Quando a Prefeitura de Aracaju ingressou no Tribunal de Justiça pedindo a ilegalidade da greve dos professores, antes que qualquer decisão, dez entre dez jornalistas que cobrem o assunto já tinham o texto da notícia pronto e preparado para o dia seguinte: Justiça decreta a ilegalidade da greve do magistério. Neste caso, não foi no dia seguinte, foram horas depois. Ou não é assim? Claro que isso é uma alegoria. Serve para anunciar que vivemos em plena era do Estado penal, onde greve de qualquer trabalhador é crime, uma ação ilegal, até mesmo antes de ocorrer. É anunciar greve e não demora a chegar à espada padrão do Estado com toda sua força punitiva.
Não é demais afirmar que esse Estado penal é a base de um sistema capitalista que guarda na alma a injustiça sem limite, o lucro desregrado, a violência naturalizada. Não é demais lembrar que o Estado penal funciona com eficiência e ferocidade contra uma classe social subalterna para proteger exatamente outra, a de acima. Por sua condição punitivo-pedagógica, esse Estado Penal mantém na invisibilidade uma classe perigosa para justamente salvaguardar a vida plena da uma outra, formada por homens de bens. O Estado penal funciona muito bem para os pobres, trabalhadores, excluídos. Pune, segrega, criminaliza, elimina.
Este ano, por exemplo, as únicas três greves oficializadas tiveram o mesmo óbvio fim: a ilegalidade. As paralisações dos professores de Aracaju, da rede estadual e a dos funcionários do Detran/SE foram interrompidas por força da espada da justiça. O Estado penal, que antes apenas se restringia em buscar os argumentos da órbita jurídica para enquadrar os trabalhadores que ousavam pedir dignidade em seus vencimentos, agora vai além e entra no mérito das reivindicações financeiras em defesa do mesmo Estado capital. Aos que ainda insistem a enfrentar esse Estado penal tem a espada afiada da multa para eliminar qualquer organização e, se for o caso, a espada da força policial.

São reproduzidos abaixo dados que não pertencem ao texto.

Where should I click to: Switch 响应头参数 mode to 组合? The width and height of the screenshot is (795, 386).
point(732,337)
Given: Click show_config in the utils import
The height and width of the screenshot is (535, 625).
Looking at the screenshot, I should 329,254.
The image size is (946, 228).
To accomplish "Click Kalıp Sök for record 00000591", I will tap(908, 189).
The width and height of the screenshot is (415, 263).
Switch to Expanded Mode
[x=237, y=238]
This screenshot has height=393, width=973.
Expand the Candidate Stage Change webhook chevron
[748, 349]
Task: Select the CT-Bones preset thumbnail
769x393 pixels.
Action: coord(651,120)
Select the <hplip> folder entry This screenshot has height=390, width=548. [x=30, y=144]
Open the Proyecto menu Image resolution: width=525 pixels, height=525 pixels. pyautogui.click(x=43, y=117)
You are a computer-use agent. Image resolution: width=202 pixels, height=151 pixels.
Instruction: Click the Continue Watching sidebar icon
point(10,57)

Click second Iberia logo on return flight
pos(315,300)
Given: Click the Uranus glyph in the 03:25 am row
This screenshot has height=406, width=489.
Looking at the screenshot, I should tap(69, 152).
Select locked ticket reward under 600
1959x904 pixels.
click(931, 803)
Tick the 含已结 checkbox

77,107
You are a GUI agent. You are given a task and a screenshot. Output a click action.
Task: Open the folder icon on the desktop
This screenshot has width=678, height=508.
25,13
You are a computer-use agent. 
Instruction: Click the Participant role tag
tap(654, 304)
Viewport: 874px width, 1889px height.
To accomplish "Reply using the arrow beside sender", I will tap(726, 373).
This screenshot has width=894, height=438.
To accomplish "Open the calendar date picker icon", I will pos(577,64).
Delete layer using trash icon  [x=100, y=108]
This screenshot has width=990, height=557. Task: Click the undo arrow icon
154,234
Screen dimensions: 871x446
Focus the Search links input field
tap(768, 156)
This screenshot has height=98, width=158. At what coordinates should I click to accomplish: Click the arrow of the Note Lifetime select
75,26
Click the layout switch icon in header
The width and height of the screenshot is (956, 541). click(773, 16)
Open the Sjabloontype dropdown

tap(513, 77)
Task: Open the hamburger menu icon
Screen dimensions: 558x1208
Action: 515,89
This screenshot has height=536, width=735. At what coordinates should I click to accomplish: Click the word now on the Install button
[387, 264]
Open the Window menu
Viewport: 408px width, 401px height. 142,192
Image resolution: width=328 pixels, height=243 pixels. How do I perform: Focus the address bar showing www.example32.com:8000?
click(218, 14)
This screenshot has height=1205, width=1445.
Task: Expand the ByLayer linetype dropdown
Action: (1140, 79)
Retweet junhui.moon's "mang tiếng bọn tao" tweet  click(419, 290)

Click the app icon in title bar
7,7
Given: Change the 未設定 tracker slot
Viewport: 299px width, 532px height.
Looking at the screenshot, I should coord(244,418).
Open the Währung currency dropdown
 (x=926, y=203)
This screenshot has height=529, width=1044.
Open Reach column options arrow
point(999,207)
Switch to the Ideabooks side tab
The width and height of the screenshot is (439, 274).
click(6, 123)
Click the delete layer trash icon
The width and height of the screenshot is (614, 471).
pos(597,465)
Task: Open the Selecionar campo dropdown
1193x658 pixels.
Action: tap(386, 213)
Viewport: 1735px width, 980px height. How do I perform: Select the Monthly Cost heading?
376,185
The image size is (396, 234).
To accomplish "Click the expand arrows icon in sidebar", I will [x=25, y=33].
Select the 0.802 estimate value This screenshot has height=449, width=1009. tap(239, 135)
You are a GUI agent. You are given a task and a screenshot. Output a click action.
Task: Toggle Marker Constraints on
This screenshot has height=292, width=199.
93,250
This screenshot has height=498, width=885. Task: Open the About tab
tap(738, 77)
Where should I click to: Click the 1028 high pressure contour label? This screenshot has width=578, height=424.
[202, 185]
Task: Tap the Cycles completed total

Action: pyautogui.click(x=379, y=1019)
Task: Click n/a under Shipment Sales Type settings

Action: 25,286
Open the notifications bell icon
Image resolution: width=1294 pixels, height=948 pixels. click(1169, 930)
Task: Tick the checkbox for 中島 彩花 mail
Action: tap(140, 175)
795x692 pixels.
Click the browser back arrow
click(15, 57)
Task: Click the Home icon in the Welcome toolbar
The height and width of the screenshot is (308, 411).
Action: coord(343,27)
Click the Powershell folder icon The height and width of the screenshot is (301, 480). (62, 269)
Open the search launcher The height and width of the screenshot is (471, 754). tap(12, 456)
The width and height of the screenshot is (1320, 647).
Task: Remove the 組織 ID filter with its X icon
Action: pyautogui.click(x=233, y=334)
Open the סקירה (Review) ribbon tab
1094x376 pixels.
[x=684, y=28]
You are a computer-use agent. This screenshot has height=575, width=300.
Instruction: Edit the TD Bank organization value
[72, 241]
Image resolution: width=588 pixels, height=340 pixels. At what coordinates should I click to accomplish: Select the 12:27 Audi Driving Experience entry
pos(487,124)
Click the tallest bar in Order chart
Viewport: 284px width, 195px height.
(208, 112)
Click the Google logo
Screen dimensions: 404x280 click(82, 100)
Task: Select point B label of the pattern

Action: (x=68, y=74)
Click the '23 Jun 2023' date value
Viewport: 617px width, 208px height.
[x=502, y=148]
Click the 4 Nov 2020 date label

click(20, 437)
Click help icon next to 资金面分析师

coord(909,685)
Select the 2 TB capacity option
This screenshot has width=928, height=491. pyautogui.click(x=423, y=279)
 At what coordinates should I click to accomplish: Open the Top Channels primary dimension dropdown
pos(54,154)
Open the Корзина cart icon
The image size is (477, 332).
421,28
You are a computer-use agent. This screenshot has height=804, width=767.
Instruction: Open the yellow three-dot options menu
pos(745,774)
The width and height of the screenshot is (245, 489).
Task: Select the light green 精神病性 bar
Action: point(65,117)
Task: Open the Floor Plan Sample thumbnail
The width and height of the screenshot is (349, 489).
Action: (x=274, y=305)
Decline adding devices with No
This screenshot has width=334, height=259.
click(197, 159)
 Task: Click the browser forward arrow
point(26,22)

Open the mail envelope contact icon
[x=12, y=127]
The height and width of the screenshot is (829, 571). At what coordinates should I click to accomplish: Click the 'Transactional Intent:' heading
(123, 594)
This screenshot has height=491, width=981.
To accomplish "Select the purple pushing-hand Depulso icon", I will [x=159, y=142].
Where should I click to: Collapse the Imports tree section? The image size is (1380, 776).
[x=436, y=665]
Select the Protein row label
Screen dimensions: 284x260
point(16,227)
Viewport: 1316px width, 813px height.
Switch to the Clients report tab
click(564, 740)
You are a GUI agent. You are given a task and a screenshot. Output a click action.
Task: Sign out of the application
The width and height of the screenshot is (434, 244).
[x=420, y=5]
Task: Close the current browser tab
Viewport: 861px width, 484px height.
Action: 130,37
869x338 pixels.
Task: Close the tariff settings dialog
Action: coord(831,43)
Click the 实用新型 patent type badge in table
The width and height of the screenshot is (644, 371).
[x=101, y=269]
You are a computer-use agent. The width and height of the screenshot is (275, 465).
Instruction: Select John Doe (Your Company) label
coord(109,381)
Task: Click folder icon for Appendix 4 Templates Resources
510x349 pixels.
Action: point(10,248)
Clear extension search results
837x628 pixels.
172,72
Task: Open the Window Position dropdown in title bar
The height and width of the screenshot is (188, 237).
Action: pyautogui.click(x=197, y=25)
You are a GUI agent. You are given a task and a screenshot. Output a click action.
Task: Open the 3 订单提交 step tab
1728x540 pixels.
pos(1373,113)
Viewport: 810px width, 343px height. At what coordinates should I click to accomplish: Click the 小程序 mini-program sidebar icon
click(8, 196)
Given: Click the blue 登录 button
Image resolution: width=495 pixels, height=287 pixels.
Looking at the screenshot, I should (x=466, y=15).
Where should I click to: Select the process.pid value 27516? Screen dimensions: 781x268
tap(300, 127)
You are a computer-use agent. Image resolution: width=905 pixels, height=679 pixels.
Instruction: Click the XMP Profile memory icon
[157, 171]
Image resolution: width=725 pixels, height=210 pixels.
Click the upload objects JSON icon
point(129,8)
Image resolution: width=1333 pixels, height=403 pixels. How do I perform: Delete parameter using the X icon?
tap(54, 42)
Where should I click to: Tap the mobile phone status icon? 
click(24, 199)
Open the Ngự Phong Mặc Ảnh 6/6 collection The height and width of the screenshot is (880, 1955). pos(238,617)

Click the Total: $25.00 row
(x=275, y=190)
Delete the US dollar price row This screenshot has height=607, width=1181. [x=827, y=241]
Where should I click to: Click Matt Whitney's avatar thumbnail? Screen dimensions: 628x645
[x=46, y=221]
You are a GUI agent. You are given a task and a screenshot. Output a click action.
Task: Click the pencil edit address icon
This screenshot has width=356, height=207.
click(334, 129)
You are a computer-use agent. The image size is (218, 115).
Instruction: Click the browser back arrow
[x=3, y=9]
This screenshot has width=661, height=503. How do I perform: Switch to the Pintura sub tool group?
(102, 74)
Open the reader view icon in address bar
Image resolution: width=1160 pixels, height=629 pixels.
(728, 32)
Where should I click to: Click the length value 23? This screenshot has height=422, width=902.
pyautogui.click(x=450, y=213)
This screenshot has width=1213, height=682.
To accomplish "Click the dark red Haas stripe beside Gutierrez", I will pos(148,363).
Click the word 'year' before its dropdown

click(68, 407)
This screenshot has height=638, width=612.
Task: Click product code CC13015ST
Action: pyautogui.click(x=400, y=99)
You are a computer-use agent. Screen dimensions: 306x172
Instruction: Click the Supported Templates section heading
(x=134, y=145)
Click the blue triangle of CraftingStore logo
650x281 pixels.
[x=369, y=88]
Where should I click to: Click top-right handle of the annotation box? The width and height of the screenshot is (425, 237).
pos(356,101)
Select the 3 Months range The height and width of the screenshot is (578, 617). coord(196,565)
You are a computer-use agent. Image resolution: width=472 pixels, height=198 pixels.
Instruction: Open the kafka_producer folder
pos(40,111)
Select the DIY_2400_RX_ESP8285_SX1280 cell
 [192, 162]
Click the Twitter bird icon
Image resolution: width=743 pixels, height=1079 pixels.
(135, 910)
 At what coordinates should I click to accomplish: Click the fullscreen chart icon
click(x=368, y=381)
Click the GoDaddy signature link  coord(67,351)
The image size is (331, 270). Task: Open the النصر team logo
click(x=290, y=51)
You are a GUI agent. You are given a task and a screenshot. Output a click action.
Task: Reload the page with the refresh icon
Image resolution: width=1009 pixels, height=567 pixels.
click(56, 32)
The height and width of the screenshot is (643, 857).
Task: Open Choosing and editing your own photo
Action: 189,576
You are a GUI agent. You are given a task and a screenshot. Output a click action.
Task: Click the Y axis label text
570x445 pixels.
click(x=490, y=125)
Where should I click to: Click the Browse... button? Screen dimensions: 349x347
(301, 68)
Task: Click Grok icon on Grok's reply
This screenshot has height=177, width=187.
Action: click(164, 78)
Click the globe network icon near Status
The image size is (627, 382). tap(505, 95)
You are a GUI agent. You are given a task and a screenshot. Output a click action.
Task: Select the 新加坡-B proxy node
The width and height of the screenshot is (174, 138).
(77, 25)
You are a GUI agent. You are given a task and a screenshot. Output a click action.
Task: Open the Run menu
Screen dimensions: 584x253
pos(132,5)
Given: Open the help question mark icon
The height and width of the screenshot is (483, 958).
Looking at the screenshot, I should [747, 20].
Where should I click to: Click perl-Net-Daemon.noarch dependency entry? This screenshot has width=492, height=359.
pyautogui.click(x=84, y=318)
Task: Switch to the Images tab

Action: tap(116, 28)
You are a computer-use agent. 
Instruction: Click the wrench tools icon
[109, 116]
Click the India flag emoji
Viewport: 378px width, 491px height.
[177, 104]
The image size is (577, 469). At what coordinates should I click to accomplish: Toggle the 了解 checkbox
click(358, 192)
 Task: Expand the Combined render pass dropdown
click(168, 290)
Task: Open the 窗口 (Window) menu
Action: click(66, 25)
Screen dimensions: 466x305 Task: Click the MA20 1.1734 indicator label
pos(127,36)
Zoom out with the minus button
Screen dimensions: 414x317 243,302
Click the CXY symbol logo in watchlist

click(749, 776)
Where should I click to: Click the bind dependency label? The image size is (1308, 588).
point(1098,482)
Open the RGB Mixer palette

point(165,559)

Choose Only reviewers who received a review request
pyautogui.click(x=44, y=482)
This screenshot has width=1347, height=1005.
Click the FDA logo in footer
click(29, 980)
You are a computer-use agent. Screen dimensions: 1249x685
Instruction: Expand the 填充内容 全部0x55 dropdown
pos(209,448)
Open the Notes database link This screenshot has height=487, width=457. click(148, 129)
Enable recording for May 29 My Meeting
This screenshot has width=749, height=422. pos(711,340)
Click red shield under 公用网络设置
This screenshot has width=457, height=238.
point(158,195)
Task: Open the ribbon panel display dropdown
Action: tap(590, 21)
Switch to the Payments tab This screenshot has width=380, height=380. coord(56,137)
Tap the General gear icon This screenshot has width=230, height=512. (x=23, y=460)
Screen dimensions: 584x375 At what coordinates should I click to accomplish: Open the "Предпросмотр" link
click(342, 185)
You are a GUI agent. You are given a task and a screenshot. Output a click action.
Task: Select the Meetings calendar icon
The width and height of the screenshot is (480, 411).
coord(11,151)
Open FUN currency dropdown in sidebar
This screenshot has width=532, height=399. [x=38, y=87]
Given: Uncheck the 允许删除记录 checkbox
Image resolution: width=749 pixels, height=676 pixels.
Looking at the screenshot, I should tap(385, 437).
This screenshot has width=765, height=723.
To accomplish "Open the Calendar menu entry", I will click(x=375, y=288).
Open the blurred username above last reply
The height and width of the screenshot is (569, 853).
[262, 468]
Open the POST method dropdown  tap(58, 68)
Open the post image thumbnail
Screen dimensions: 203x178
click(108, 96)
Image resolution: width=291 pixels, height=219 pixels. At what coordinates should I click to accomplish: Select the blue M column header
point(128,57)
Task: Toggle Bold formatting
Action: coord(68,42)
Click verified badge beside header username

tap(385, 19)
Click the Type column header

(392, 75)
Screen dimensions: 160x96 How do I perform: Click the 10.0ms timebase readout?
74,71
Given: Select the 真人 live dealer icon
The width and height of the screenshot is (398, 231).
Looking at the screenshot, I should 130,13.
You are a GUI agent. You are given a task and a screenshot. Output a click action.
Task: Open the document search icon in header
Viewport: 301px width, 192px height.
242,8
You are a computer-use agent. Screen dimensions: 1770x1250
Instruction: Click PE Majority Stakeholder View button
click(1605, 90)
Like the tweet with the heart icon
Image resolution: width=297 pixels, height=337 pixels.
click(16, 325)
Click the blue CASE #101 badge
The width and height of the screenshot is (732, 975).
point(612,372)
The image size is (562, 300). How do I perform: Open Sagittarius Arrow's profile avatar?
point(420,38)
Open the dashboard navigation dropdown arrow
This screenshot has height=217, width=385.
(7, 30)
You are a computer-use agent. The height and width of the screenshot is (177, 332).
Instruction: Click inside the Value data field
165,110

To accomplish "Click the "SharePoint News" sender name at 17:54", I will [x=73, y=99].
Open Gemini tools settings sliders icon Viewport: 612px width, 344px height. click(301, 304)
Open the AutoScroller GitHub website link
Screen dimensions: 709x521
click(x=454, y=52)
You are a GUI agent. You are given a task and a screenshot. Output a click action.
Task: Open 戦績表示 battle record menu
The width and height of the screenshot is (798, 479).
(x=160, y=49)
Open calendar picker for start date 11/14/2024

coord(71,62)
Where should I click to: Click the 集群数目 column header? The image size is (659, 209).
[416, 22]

A greve, instrumento legítimo dos trabalhadores numa sociedade de grupos de pressão para obrigar gestores insensíveis a negociar em favor da própria sociedade passou a ser crime. No caso do magistério, por exemplo, os alunos ficam anos jogados em escolas sem condições mínimas de funcionamento, sem professor, água, biblioteca, laboratórios, largados pelo Estado à própria sorte, mas quando os professores resolvem parar para exigir mais atenção, salário e condições de trabalho, logo os alunos, até então invisíveis aos olhos do Estado, surgem nos discursos oficiais e no aparato da mídia para assegurar a legitimidade do Estado penal. Assim ocorre com todos setores que trabalham com aqueles que estão à margem da sociedade. Na saúde, pessoas pobres morrem esquecidas a toda hora por falta do atendimento, remédios e equipamentos básicos, mas quando os médicos e enfermeiros ameaçam parar por justas remunerações e condições de trabalho logo os pacientes deixam essa condição e ganham espaço apenas nos discursos para justificar a ação penal do Estado.
O Estado penal, por sua condição punitivo-pedagógica, é autorizativo para a naturalização da violência. Por exemplo, quando quatro adolescentes foram executados no município de Itabaiana, nada mais natural, diziam alguns, porque tinham envolvimento em drogas e eram pobres. Fica por isso mesmo. Quando alguns jovens foram envenenados no município de Estância, dois morreram, nada mais natural, diziam outros, porque eles tinham passagem pela polícia e eram pobres. Crimes feitos para sumir e ficar entre eles, os pobres. Se aparecer algum preso para assumir, o Estado penal será implacável. Esse mesmo Estado que é brando, parceiro, protetor e promotor de bandidos do colarinho branco, que transformam os recursos do público em dinheiro particular, justamente impondo à miséria e exclusão de muitos.